Et on a besoin de tous ces acteurs et de connaître tous ces acteurs, créer un lien aussi avec eux, pour pouvoir aider l’élève à aller plus sereinement dans la vie active.

Patrice Bourdon
Si on entre du côté quantitatif, on s’aperçoit qu’en 20 ans, on est passé de 90 000 à 490 000 à peu près élèves en situation de handicap, qui sont scolarisés en milieu régulier, ordinaire.
Mais dans le même temps, on s’aperçoit que les courbes d’accès à l’emploi pour les personnes qui ont bénéficié d’une reconnaissance en qualité de travailleur handicapé, sont toujours plus basses dans l’accès au travail que les personnes reconnues valides.
Et donc il y a une difficulté d’accès au travail qui reste permanente, y compris pour des gens qui ont des niveaux de formation et de compétences assez élevés. Par exemple, 80 % des jeunes très diplômés – école d’ingénieurs, bac plus cinq ou doctorat - qui sont autistes n’ont pas de travail.
Donc on voit qu’il y a encore un certain nombre de problèmes, de barrières qui sont en place pour pouvoir accéder à la cité, accéder aux activités ordinaires de la ville, de la commune, de la cité, etc.

Béatrice Annereau
Donc il faut aujourd’hui, en fait continuer à sensibiliser au handicap, parce qu’on a encore beaucoup, beaucoup, beaucoup de retard.
En tout cas nous à la Région, on essaye avec nos compétences, d’irriguer, en fait dans tout, la formation, l’orientation, les lycées, l’entreprise, l’emploi, le tourisme et bien d’autres encore compétences, de porter le sujet du handicap, dans vraiment tout l’ensemble de nos directives.

Patrice Bourdon
Ce que je dis souvent à tout personnel qui travaille auprès de jeunes qui ont des besoins particuliers, qui ont des fonctions en particulier, "ne restez pas seuls et isolés, allez chercher des ressources, dans le médico-social, auprès de professionnels qui ont des compétences que vous n’avez pas. Vous en avez en didactique, en pédagogie, en gestion de groupe. Et donc allez chercher des ressources, ne restez pas seul, travaillez en équipe, construisez des projets ensemble pour pouvoir mettre vos forces et vos compétences dans une même énergie, pour pouvoir donner accès à une participation effective de tous, de chacun, chacune, toutes et tous, sans qu’il y ait de distinctions possibles".

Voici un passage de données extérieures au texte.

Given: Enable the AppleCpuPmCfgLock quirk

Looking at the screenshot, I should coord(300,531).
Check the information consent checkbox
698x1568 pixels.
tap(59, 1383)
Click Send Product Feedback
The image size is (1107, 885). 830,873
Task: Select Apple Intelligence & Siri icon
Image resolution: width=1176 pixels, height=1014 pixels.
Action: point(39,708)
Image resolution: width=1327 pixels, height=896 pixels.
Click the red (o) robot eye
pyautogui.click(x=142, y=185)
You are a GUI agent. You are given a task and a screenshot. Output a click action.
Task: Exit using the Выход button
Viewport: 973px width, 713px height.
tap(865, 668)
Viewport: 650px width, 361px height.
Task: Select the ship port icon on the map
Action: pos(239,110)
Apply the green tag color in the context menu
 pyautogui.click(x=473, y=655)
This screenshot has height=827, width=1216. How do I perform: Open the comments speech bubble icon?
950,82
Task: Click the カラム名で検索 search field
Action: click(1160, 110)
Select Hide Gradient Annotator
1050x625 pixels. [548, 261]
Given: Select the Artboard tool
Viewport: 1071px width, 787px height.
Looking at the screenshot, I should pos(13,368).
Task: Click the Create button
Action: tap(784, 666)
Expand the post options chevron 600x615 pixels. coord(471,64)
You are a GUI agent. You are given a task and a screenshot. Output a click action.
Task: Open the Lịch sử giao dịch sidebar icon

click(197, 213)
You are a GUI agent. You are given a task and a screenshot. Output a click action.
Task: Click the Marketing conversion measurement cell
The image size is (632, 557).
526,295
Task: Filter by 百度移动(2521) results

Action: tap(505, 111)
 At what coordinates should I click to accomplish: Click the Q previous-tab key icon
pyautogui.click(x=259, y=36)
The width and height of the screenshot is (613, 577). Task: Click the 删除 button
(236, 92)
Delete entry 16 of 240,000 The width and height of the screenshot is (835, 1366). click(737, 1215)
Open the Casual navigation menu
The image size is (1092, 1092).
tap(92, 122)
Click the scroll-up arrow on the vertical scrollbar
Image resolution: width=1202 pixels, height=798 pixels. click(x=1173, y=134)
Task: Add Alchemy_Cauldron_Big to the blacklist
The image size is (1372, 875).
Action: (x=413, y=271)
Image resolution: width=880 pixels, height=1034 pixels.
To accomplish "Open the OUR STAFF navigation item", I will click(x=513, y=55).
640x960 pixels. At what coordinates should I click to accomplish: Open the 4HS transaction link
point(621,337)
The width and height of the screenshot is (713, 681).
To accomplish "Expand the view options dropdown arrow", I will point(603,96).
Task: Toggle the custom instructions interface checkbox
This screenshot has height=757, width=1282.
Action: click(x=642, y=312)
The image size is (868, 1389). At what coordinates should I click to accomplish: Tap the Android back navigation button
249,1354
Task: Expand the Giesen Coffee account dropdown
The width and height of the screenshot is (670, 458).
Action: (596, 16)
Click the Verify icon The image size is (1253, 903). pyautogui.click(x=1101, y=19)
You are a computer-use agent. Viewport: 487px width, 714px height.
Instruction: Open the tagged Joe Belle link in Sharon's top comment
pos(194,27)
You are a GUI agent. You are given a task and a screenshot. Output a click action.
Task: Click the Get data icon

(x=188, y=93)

Citation finale, Annick Baille, directrice régionale de l’agriculture, de l’alimentation et de la forêt
En ces temps où il est urgent de mettre en avant les valeurs de la République, il est essentiel de rappeler qu’une attention plus grande aux élèves en situation de handicap a des retombées positives sur l’ensemble des élèves ainsi que sur la vie au sein de l’établissement.
C’est à un idéal démocratique et de justice que participe l’enseignement agricole.